The Eastern, Northern, Northeastern, Southwestern, and Central regions of the study area fall under extremely suitable to moderately suitable (Figure 5). Seldom, if ever, do portions of the research area fall into the non-suitability category. In contrast to them, a handful of the study area's northern, central, and western regions have moderately appropriate places.

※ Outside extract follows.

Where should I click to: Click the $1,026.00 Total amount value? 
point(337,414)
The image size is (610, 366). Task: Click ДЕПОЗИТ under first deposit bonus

Our findings show that a huge percentage of the study area falls into the category of suitability (extremely highly, moderately, and marginally), whereas a negligible portion is labeled as unsuitable. According to statistics, 11.4%, 49%, 34.1%, and 5.44% of the study area are extremely, highly, moderately, and marginally acceptable, respectively. The remaining 0.02% falls within the inappropriate class. The total for the suitable classes adds up to 99.98%, which is substantially greater than the percentage for the unsuitable classes. This shows that taking into account the indicated parameters (slope, soil texture, soil depth, land use/cover, rainfall, drainage density, and distance from roads and settlements), a significant portion of the research region is suitable for the creation of rainwater harvesting sites. The investigation categorized the administrative zones in the Genale Dawa river basin into various levels of suitability for rainwater harvesting. Accordingly, most parts of the Borena, Liben, and Dawa zones had extremely to highly suitable sites for rainwater harvesting. Afder, Bale, East Bale, Guji, and West Guji zones had moderately to a highly suitable sites for rainwater harvesting. The remaining zones include West Arsi, Gedeo, and Sidama had marginally to a moderately suitable sites for rainwater harvesting.
4 . CONCLUSIONS
In this study, potential suitable site for rainwater harvesting were found using remote sensing and geographic information system approaches coupled with AHP. The following significant criteria were chosen to locate the basin's eligible RWH sites: slope, soil depth, soil texture, rainfall, drainage density, (LULC), and distance from road. The Weighted overlay analysis (WOA) technique was used to identify the potential sites for water harvesting in the study area. This method is based on the collection of all the criteria after multiplying weights in rating, thereafter determining weights and unifying rating for each criterion. The study area was classified into five classes for rainwater harvesting extremely suitable, highly suitable, moderately suitable, marginally suitable, and not suitable. The large parts of the study area belong to a suitable class while an insignificant share is not suitable. Based on the aggregated suitability map: 11.4%, 49%, 34.1%, and 5.44% of the study area belongs to extremely suitable, highly suitable, moderately suitable, and marginally suitable classes while the remaining 0.02% is under the not suitable class. Since it identifies those places that are favorable for development, the study provides a significant benefit for the best possible development of rainwater harvesting sites. Also, it aids in guiding the future development of rainwater harvesting locations, simultaneously safeguarding other land uses. It can be concluded that rainwater harvesting, though needs initial investment, helps in conserving most precious gift from the nature, which is priceless and most valuable resource.